How to Use Travertine Tiles in Your Bathroom Design ~ Fresh Design Blog
When it comes to decorating a bathroom, travertine tiles are a great choice for both the floors and walls, especially as it comes in a variety of earth tone colors and beige hues. In this post, we take a look at the benefits of travertine and the different ways this distinctive natural stone with its rustic finish can be used in bathroom interior design.
What Is Travertine?
Travertine is a type of natural limestone that is a popular choice with homeowners for bathroom decor projects. Travertine stone tile has a varied pattern and comes in a range of natural earthy colours from pale cream and beige hues, through to rusty tan. No two travertine tiles are the same and its distinctive grain patterns and marble-like finish are very appealing, especially when used over a large surface area.
When wet, the myriad of colours within travertine tiles really come to the fore. Travertine stone tile is always beautiful, but it particularly stands out when wet. This makes travertine tiles very appealing for use in a bathroom. However, if you prefer a more uniform look, travertine is probably not right for you.
Are Travertine Tiles Suitable for a Bathroom?
Image: Archi_Viz, via Shutterstock
People often ask if travertine tiles are suitable for use in a bathroom. As travertine is a natural stone material, it is porous, which might initially dissuade you from using it in your bathroom. After all, bathrooms are typically wet, especially in shower areas, so a porous material is a recipe for disaster, right?

INSTRUCTION 1 ▸ In the records, update the section that opens with the line containing "monitored [427, 939]" and closes with the line containing "center [166, 457]." by replacing "document" with "page" and leaving all else unchanged. Reproduce only those lines, omitting the pictures.

RECORDS ▸
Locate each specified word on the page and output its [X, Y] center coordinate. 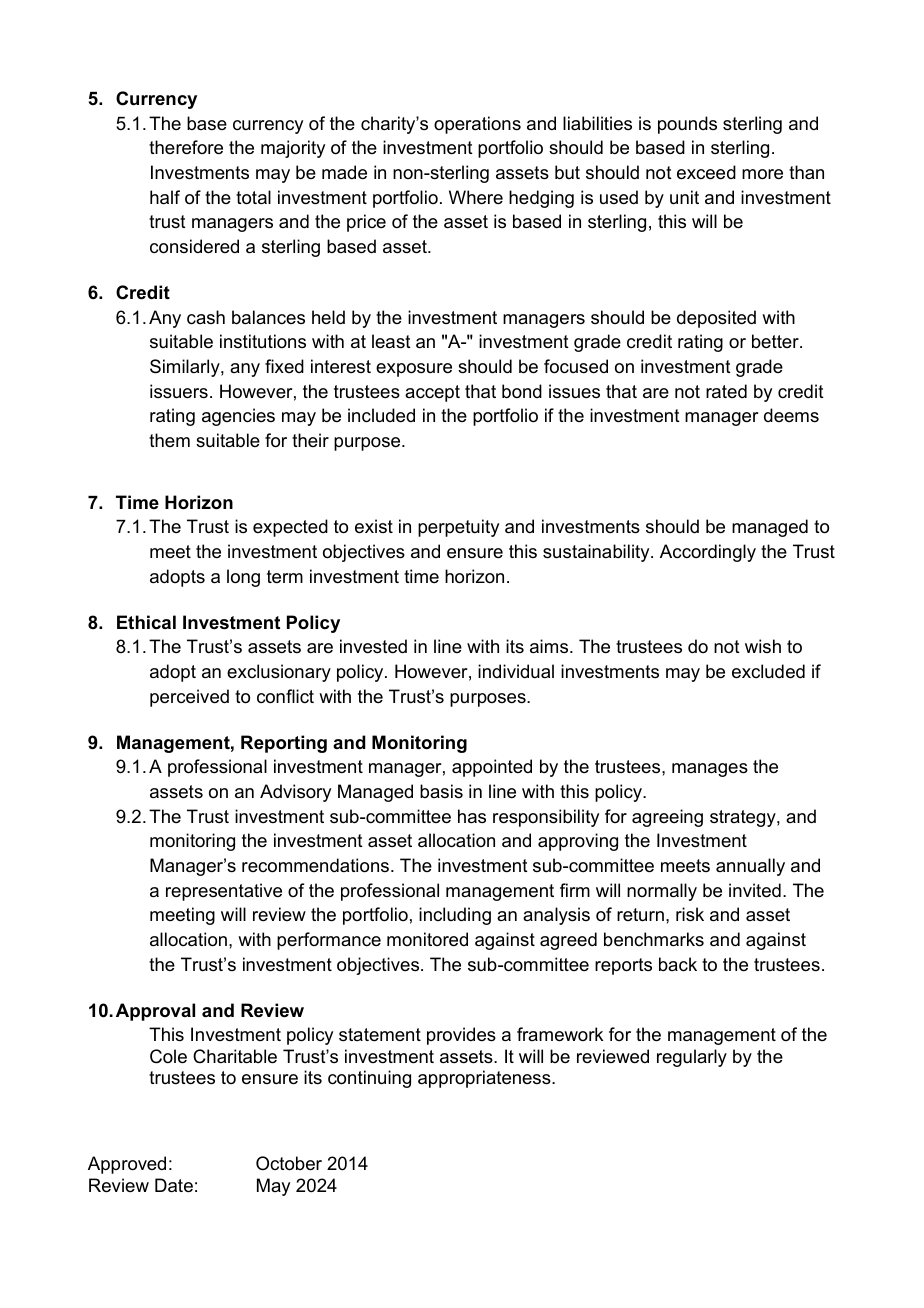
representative [224, 892]
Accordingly [708, 553]
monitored [427, 939]
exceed [706, 172]
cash [206, 317]
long [243, 578]
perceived [189, 698]
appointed [492, 768]
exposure [414, 370]
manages [710, 770]
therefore [186, 147]
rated [726, 391]
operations [477, 125]
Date [174, 1185]
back [678, 964]
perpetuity [458, 528]
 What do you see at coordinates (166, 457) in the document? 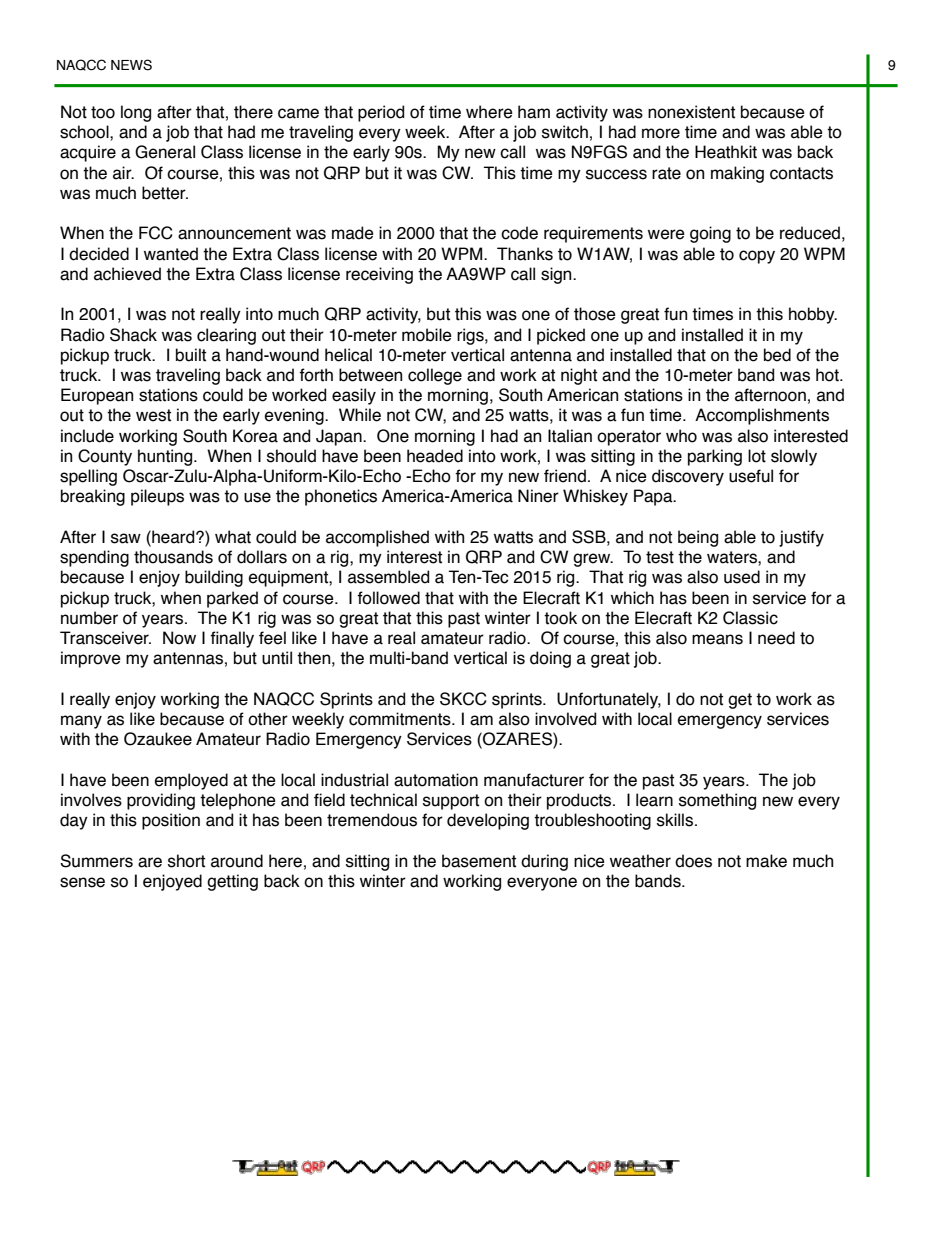
I see `hunting` at bounding box center [166, 457].
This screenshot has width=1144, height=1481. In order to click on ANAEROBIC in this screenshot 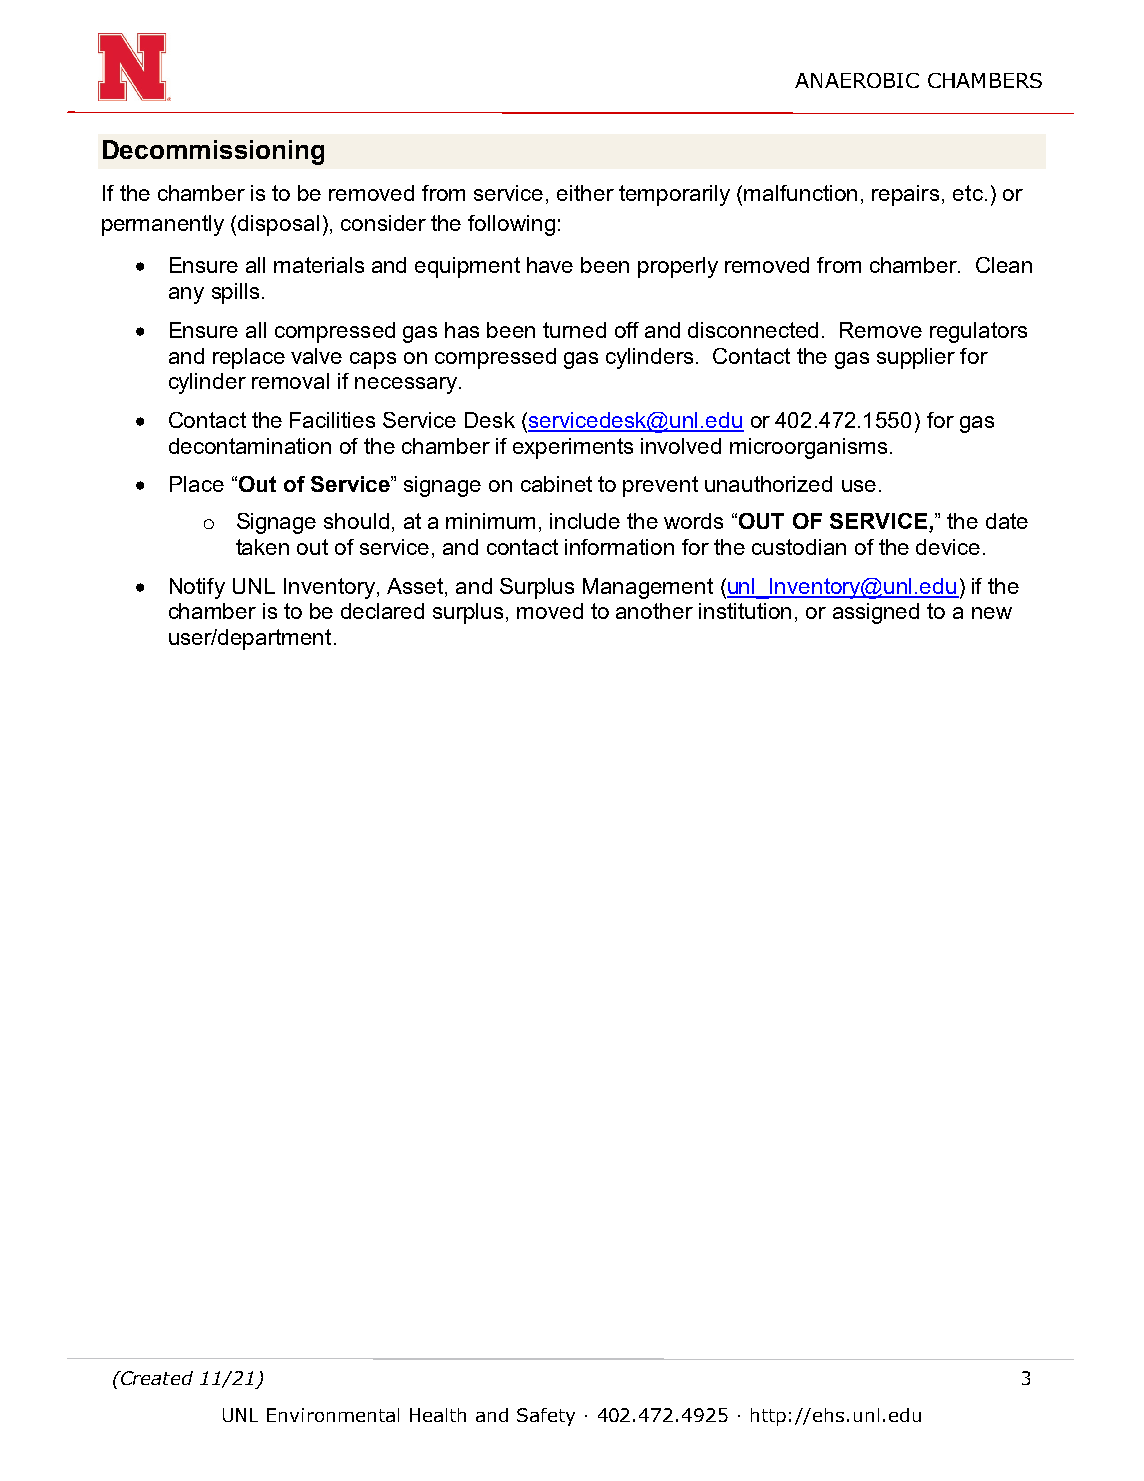, I will do `click(857, 80)`.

INSTRUCTION 2 ▸ Condense the paragraph of the travertine article beginning "When wet, the myriad of colours" into a single sentence that retains its main facts.

FINAL ANSWER 1 ▸
monitored [427, 939]
exceed [706, 172]
cash [206, 317]
long [243, 578]
perceived [189, 698]
appointed [492, 768]
exposure [414, 370]
manages [710, 770]
therefore [186, 147]
rated [726, 391]
operations [477, 125]
Date [174, 1185]
back [678, 964]
perpetuity [458, 528]
 What do you see at coordinates (166, 457) in the page? 
I see `hunting` at bounding box center [166, 457].

FINAL ANSWER 2 ▸ Travertine tiles always look beautiful, but their many colors stand out most when wet, which makes them very appealing for bathrooms, although they are probably not right for anyone who prefers a more uniform look.